University Of Illinois At Chicago, Chicago IL

Investigators

Abstract

Culler and Shalen will continue their research on hyperbolic 3-manifolds. One of the main themes of their work is the connection between topologically defined invariants of such manifolds and their quantitative geometric invariants such as volume. This has involved interactions between very classical techniques in 3-manifold topology, some of which go back to Papakyriakopoulos's work in the 1950's, and more geometric methods such as the log(2k-1)-theorem of Anderson, Canary, Culler and Shalen, the work of Kojima and Miyamoto on hyperbolic manifolds with totally geodesic boundary, and the work of Agol, Dunfield, Storm and Thurston based on properties of the Ricci flow with surgeries. A second theme, which recently has grown out of the first, is the connection between the number-theoretic invariants of a manifold such as its trace field and quantitative geometric invariants such as its Margulis number. This aspect of the work depends on combining the earlier work with new group-theoretic observations, and has already brought into play such deep number-theoretic ingredients as the work of Siegel and Mahler on the unit equation in algebraic number fields. Hyperbolic manifolds are geometric objects that arise in many branches of mathematics and in many applications of mathematics. The first hyperbolic manifold, called hyperbolic space, was discovered in the 19th century and settled---in the negative---the ancient problem of whether Euclid's fifth postulate could be deduced from his other postulates. Hyperbolic manifolds may be thought of as geometric objects which at small scales are indistinguishable from hyperbolic space, but whose large-scale behavior is more complicated.

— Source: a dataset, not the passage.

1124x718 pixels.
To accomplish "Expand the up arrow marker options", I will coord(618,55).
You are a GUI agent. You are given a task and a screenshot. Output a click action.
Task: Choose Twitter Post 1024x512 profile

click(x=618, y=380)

A major theme in modern geometry is the interaction between the quantitative properties of a geometric object, for example those defined in terms of distances, lengths, areas and volumes, and their "topological" properties which are more qualitative and are unchanged when the object is deformed. In the case of hyperbolic manifolds, so much progress has been made in recent years in relating the quantitative and topological theories that they may be said to be completely unified at an abstract level. The present project involves making our understanding the connection in a more concrete way. Doing this turns out to involve deep ideas from many branches of mathematics.